The general area of this project is speech recognition language models. We often view the problem of speech recognition as follows: given some acoustic input, consider all of the possible sentences of English and pick the one with maximum posterior probability given the acoustic input. One of the factors in computing the probability of a sentence is the sentence's prior probability, which we consider to be the syntactic probability of all the words appearing, and in just the order they appeared. The standard way to compute these probabilities is with N-gram grammars. In a bigram, the simplest form of an N-gram grammar, we compute the probability of a sentence by making the (false) simplifying assumption that the probability of each word occurring is only dependent on the immediately preceding word, and thus that the probability of a sentence can be computed by multiplying each of these bigram probabilities:

P(I eat dinner) = P(I|start) P(eat|I) P(dinner|eat)
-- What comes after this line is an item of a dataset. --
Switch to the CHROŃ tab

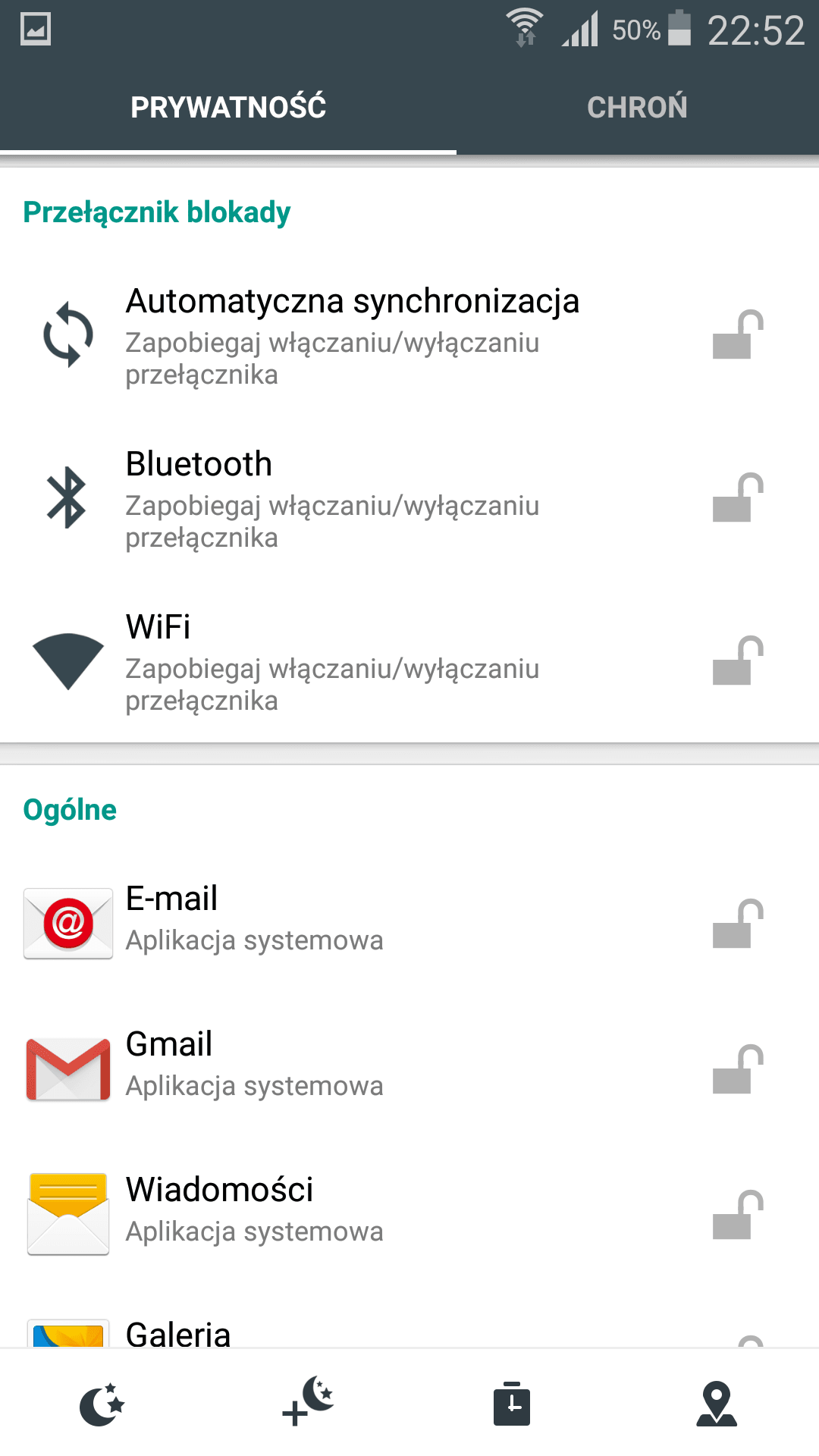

State-of-the-art speech recognition systems generally use trigrams or class-based trigrams. (In class-trigrams, we modify the standard trigram algorithm by computing the probability of a certain part of speech following another part of speech). There are a number of modern augmentations to trigrams (cache language models, trigger language models).

AREA REFERENCES

The journal Computer Speech and Language

The journal Computational Linguistics

RELATED PROGRAM AREAS

Adaptive Human Interfaces, Intelligent Interactive Systems for Persons with Disabilities

POTENTIAL RELATED PROJECTS

This project is linked with the FrameNet project (NSF IRI-9618838, "Tools for Lexicon Building", PI Charles Fillmore March 1997-February 2000). The FrameNet project is building a database of semantic frame information and semantic and syntactic argument structure for 5,000 lexical units of English. As a subcontract, CU Boulder will be providing frame-element probabilities for FrameNet's entries. Our work on the TreeBank for this SGER has already bootstrapped a number of the regular expressions for tagged-corpora that we will be using to compute FrameNet probabilities.

Statistical Language Models like N-grams are also used in Augmentative Communication (AC) (related to the Intelligent Interactive Systems for Persons with Disabilities program area); the syntactic and semantic augmentations we are working on for speech recognition should apply equally well to AC.